The school has several of its own publications, the most prominent of which is named The Eagle, first published in 1881.

Published mostly biannually, it serves both as a school magazine and a record of life at BMS during each academic year. The Eagle is predominantly designed and edited by sixth form students, and since 2000 is printed as a glossy magazine with around 48 pages. It often also includes feature articles and interviews with former students.

In addition to The Eagle, other publications include The Eaglet, which, until recently, was included as part of the main magazine, and includes articles from the Junior School.

Another publication is the Eagle News, which is published for the benefit of OBMs. It includes School news, and follow-up articles of former pupils. In 1906 the mathematician Eric Temple Bell reported news of an earthquake in San Francisco, where he was resident at the time.

==List of headmasters==
The following have been Headmasters of Bedford Modern School.
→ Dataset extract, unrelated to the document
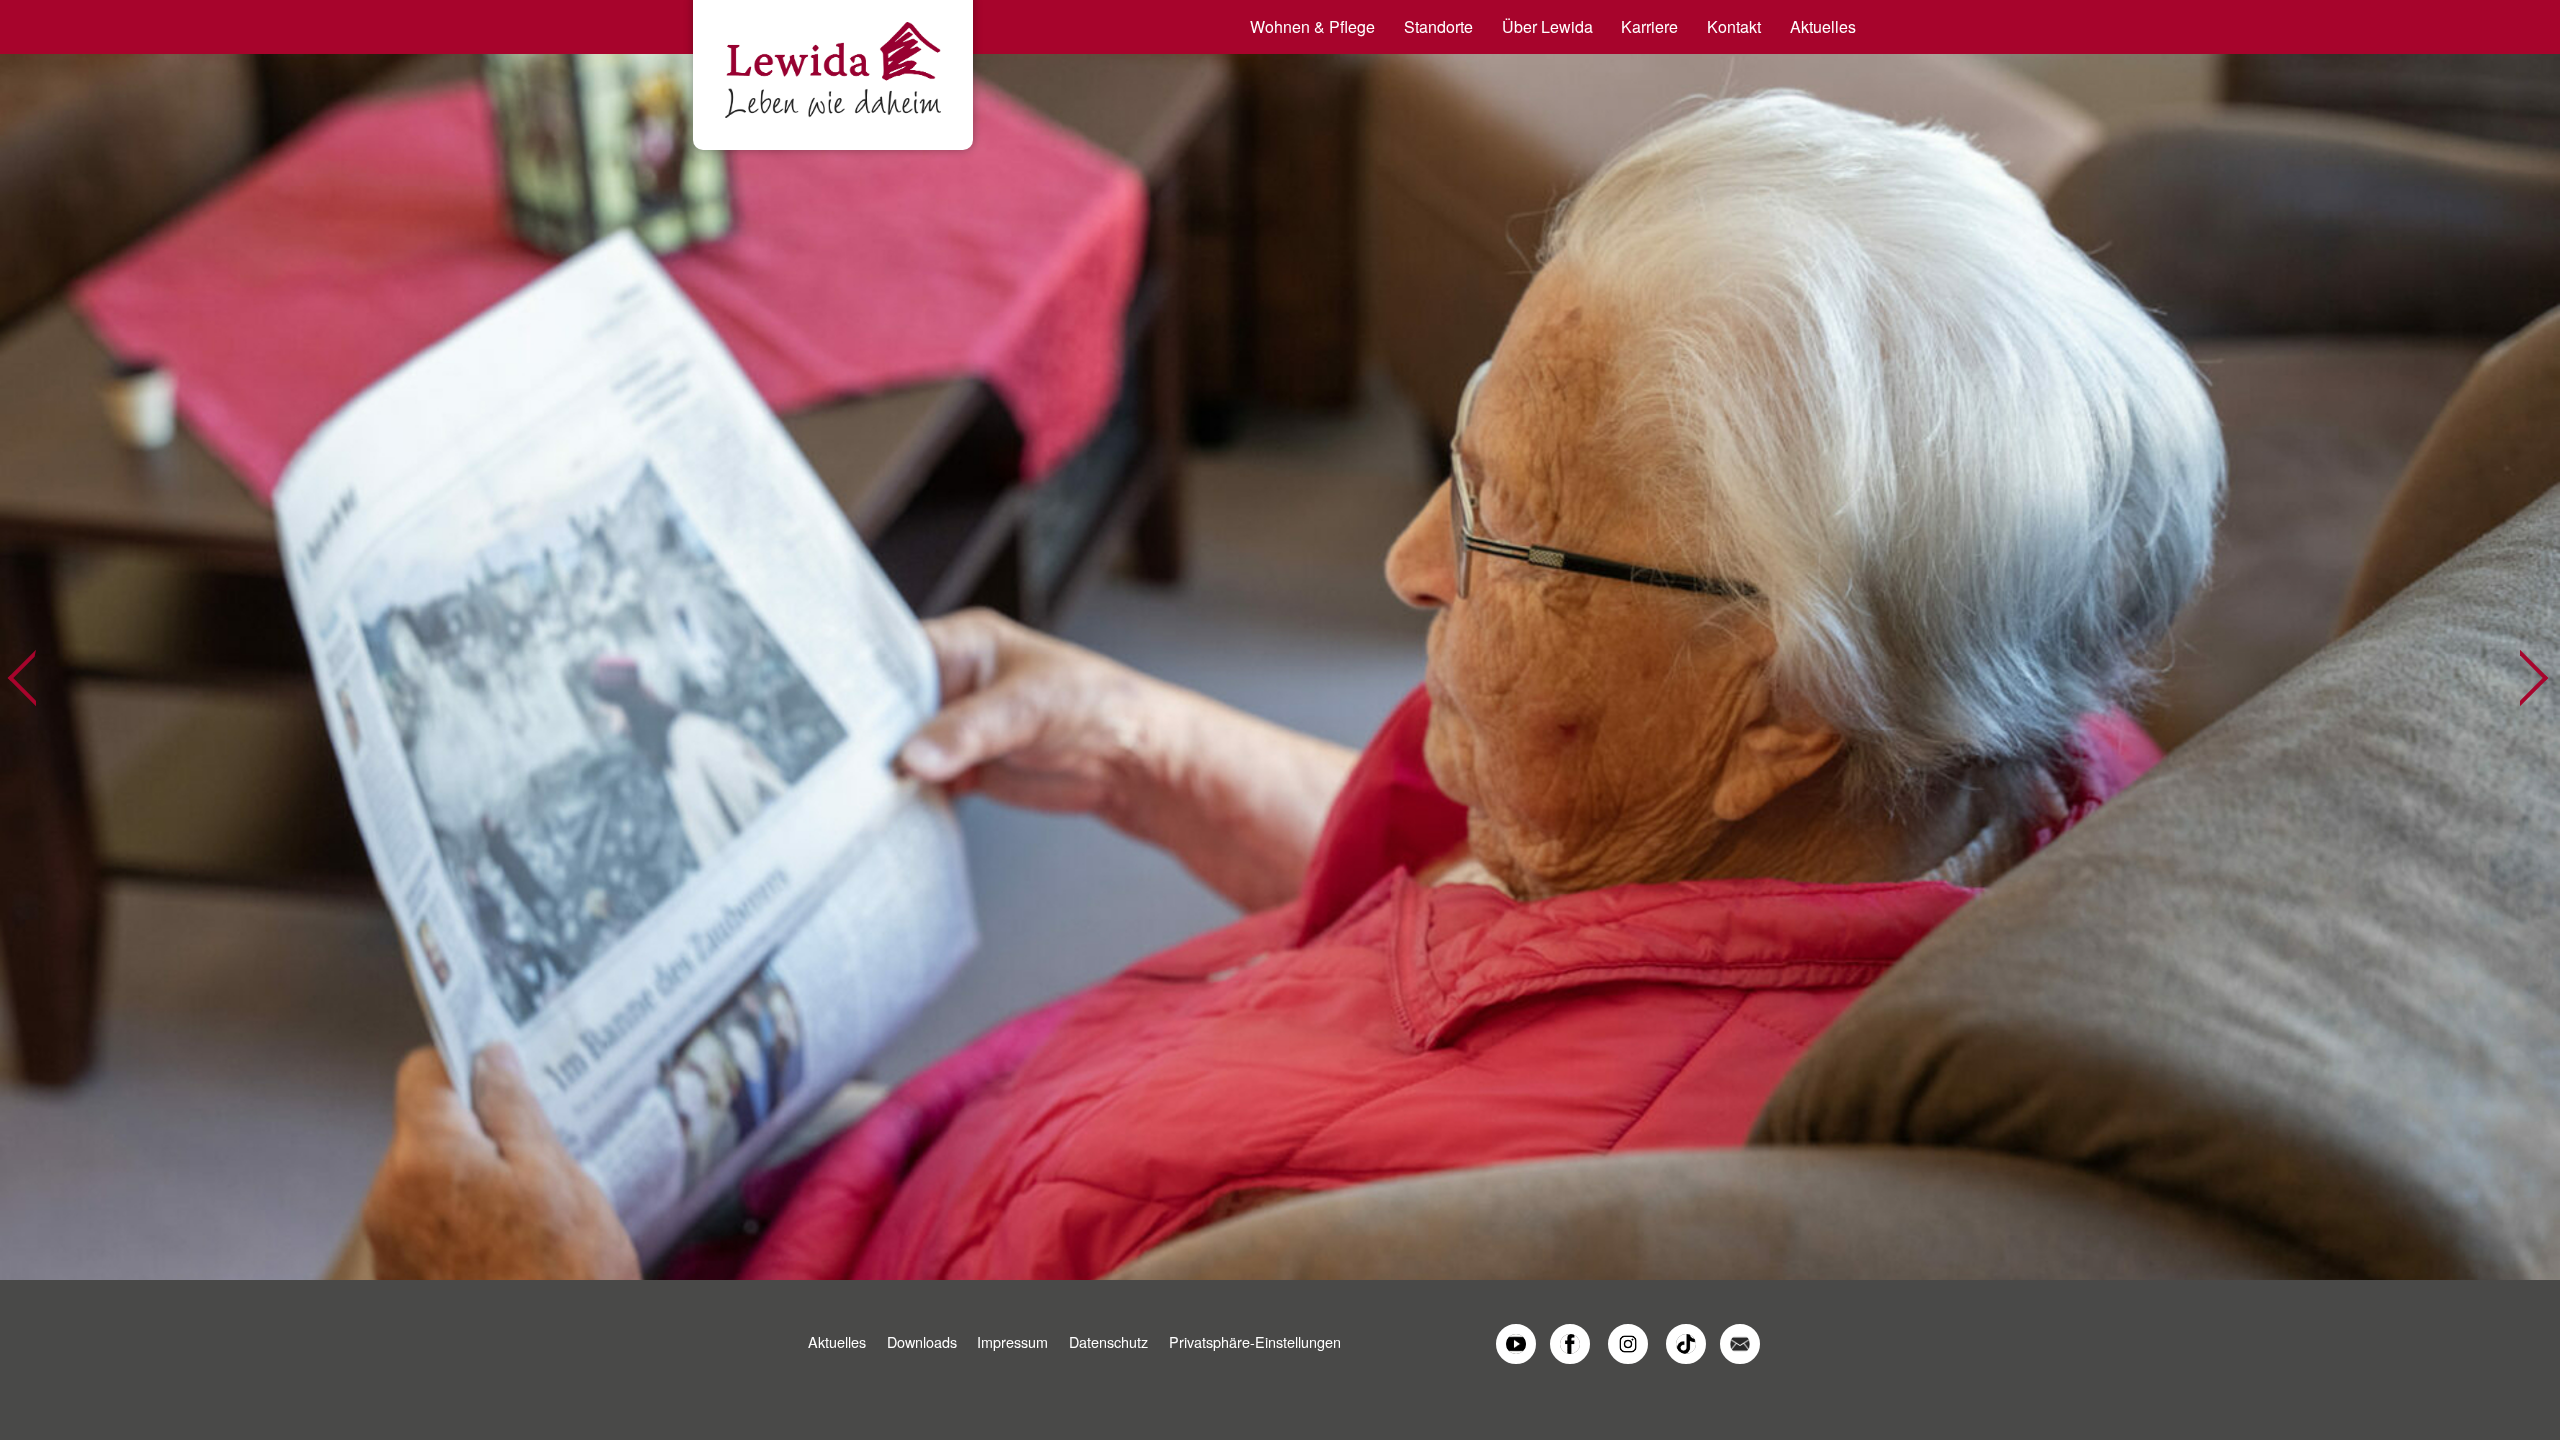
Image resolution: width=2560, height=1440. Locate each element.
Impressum (1012, 1341)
- 1764–1765 John Whitehouse
- 1765–1799 George Jackson
- 1799–1809 John Whitehouse
- 1809–1814 James Ruffhead
- 1814–1820 William Massey
- 1821–1831 William Henry White
- 1831–1860 John Moore
- 1860–1877 Wilkinson Finlinson
- 1877–1900 Robert Burton Poole
- 1901–1916 Cecil William Kaye
- 1917–1922 Arnold Powell
- 1922–1946 Henry Weddell Liddle
- 1946–1965 John Edward Taylor
- 1965–1977 Brian Kemball-Cook
- 1977–1996 Peter John Squire
- 1996–2009 Stephen Smith
- 2010–2017 Michael Hall
- 2017–2023 Alex Tate
- 2023–present David Payne

==Notable staff==
- Thomas Blyth (1844–1913), later author and commissary to the Archbishop of Ottawa and Bishops of Niagara
- William Hillhouse (1850–1910), first professor of botany at the University of Birmingham
- Edward Mann Langley (1851–1933), founder of the Mathematical Gazette and creator of Langley’s Adventitious Angles
- Sir Percy Nunn (1870–1944), educationalist
- Ronald Welch (1909–1982), author
- Allan Towell (1925–1997), England Rugby International
- John Moore (born 1943), footballer, 1st team football coach
- David Davies (born 1957) author and historian, former history master
- Mark Burgess (born 1960), actor and playwright, Head of Speech and Drama
- Rob Hardwick (born 1969), England Rugby International
- Chris Willmott (born 1977), football coach and retired English footballer
- Rochelle Clark (born 1981), member of the England women's national rugby union team

==Old Bedford Modernians==

Former pupils of the school are known as Old Bedford Modernians or OBMs.